• [What you need to do]
Go line by line through the records and tally those that include "progress". Respond with the tally only.

**** Source material

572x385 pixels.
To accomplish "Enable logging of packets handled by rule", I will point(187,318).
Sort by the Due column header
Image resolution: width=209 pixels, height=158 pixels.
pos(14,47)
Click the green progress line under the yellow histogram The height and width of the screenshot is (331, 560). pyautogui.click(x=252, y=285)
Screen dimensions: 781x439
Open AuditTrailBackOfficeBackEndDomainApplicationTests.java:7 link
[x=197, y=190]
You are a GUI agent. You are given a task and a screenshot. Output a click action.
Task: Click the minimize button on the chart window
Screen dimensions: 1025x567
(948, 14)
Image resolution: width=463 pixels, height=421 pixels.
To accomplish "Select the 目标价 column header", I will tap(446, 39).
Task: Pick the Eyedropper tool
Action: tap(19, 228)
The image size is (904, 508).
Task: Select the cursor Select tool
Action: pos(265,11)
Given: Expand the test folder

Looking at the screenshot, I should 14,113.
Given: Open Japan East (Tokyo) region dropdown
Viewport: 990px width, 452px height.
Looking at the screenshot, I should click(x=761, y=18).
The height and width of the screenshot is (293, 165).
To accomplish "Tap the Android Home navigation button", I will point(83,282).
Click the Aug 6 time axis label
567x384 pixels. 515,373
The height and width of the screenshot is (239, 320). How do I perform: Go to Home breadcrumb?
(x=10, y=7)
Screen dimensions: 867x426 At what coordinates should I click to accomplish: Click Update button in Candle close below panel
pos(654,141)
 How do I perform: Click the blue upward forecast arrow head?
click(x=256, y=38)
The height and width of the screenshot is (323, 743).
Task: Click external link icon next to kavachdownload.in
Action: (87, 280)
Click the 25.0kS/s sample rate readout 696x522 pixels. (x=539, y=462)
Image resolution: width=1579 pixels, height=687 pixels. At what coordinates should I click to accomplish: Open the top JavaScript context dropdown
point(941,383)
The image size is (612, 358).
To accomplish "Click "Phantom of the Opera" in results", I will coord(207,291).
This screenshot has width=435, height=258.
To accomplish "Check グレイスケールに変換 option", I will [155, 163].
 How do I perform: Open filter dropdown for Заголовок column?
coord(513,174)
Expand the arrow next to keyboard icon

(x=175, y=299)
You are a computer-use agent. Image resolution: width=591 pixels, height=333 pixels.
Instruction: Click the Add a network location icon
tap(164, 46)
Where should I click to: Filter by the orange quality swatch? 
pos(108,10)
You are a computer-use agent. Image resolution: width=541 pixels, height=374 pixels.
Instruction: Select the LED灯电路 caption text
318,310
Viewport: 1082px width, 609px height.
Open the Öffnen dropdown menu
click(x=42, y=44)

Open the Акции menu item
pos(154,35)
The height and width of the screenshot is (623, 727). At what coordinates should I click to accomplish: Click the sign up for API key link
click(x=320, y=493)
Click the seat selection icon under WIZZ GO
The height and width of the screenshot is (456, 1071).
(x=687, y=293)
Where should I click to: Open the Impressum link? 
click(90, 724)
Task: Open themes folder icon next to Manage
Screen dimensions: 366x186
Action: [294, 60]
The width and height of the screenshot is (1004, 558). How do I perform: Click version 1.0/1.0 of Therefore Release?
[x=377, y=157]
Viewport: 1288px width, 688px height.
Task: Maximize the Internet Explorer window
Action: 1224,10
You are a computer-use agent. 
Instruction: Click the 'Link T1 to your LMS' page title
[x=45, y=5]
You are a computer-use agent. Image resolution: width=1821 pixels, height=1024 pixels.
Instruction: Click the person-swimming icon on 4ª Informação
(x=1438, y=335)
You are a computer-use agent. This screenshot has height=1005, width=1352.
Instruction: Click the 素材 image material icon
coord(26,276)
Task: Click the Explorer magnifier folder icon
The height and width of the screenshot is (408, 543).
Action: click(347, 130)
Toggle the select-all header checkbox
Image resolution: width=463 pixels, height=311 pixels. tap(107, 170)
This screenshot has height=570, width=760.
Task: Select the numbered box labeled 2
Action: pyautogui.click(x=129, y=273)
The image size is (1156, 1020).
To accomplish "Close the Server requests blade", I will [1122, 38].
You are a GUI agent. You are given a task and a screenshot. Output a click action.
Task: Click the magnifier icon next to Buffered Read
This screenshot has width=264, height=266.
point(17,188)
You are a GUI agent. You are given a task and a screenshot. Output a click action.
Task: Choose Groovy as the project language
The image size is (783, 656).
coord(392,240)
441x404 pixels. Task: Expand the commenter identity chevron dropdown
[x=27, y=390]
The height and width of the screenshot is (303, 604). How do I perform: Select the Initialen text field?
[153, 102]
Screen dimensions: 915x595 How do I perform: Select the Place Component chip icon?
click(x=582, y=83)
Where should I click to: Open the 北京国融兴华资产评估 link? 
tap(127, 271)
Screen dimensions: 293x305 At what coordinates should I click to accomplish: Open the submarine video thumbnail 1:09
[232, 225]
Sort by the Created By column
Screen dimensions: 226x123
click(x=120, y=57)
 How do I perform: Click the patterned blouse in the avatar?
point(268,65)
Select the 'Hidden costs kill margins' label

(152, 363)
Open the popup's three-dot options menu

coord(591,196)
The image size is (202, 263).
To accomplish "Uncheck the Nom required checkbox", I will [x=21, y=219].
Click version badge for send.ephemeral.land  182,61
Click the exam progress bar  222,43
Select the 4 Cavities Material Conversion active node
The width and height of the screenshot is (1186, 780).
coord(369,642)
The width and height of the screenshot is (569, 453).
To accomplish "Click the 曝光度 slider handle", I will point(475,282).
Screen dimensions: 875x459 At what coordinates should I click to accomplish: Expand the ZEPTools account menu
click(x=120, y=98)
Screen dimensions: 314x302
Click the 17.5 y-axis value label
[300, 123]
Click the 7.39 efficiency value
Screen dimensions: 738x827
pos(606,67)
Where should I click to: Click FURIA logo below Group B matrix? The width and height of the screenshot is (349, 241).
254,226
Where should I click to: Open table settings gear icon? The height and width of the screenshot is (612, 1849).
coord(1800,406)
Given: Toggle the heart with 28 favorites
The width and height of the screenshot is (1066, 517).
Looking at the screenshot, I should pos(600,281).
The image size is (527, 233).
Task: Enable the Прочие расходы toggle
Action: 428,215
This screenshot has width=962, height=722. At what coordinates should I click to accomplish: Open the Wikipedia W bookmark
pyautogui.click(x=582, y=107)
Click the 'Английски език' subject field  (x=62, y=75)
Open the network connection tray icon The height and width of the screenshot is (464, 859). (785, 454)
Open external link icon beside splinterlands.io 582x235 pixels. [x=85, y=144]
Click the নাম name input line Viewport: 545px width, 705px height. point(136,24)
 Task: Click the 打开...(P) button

********

• [Solved problem]
2